Begin Text excerpt

Figures 2 and 3 show the bias and standard error of MSM coefficient (ATE) estimates using TVT estimators. As expected, estimators are unbiased when sequential exchangeability is met and biased otherwise. Standard errors are higher for treatment effects at later time periods and at time points further past the point of initial treatment (higher lags).

4.2 Group-time ATT estimands

Figures 4 and 5 show the bias and standard error of group-time ATT estimates using TVT, CS2021, and hybrid estimators. Under the simplest case of time-invariant measured confounding, all estimators are unbiased. When a time-invariant unmeasured confounder is added, TVT estimators that weight the outcome are biased, but estimators that weight the change score are unbiased.

When confounders are time-varying and measured (or measured proxies suffice to control confounding under sequential exchangeability), parallel trends is violated, and thus, unweighted CS2021 estimators are biased. However, CS2021 estimators that use TVT ATE weights become unbiased. When there is uncontrolled, unmeasured, time-varying confounding, all estimators are biased. However, TVT-change score and TVT-weighted CS2021 estimators have comparable bias, and this bias is lower than those of TVT-outcome and unweighted CS2021 estimators.

Across all data-generating setups, bias and standard error increase at greater lags. Further, standard errors for TVT estimators and TVT-weighted CS2021 estimators are higher than for unweighted CS2021 estimators. Estimates based on a not-yet-treated control group are less biased than estimates based on a never-treated control group.

Increasing strength of confounding exacerbated bias under all data setups and resulted in larger and more variable standard errors (Figs. 6 and 7).

Fig. 2
figure 2

Bias of estimates of marginal structural model coefficients. Results are shown for the lowest level of confounding strength (\(m=1\) in the structural equations of Table 1). SE = sequential exchangeability. PT = parallel trends

Fig. 3
figure 3

Standard error of estimates of marginal structural model coefficients. Same context as Fig. 2

Fig. 4
figure 4

Bias of group-time ATT estimates from TVT and CS2021 estimators. Results are shown for the lowest level of confounding strength (\(m=1\) in the structural equations of Table 1). SE = sequential exchangeability. PT = parallel trends

Fig. 5
figure 5

Standard error of group-time ATT estimates from TVT and CS2021 estimators. Same context as Fig. 4

Fig. 6
figure 6

Bias for \(ATT(g=2,t=2)\) as a function of confounding strength. Same plot legend from Figs. 4 and 5

Fig. 7
figure 7

Standard error for \(ATT(g=2,t=2)\) as a function of confounding strength. Same plot legend from Figs. 4 and 5

5 Discussion

This article contributes to the DiD literature by clarifying synergies between the DiD and TVT frameworks.

End Text excerpt

# Tasks to carry out
1. Could you retype all of the rows that follow, character for character?
2. How would you extend the excerpt on DiD and TVT estimators, picking up after its final sentence?
The rows below have nothing to do with the excerpt on DiD and TVT estimators above.

Begin Source data

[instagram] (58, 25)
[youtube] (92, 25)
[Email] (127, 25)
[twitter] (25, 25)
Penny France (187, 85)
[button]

End Source data

# Responses by task
1.
[instagram] (58, 25)
[youtube] (92, 25)
[Email] (127, 25)
[twitter] (25, 25)
Penny France (187, 85)
[button]

2.
My simulations looked at all combinations of sequential exchangeability and parallel trends holding and were thus able to highlight the power of fusing idea from both frameworks. When a framework’s assumptions were unmet, its corresponding estimators were biased, but using an idea from the other framework led to improved performance. When sequential exchangeability was unmet but parallel trends held, adapting TVT estimators to weight change scores (change scores being more common in the DiD literature) rather than outcomes improved performance. When parallel trends was unmet but sequential exchangeability held, adapting DiD estimators by incorporating TVT weights improved performance. When both assumptions were unmet, hybrid estimators were less biased than standard estimators.

An advantage of the TVT framework is that under the sequential exchangeability assumption, it is possible to estimate effects for those treated in group 1 (when weighting outcomes rather than change scores). Under a parallel trends framework, units treated in the first time period would be discarded from the analysis.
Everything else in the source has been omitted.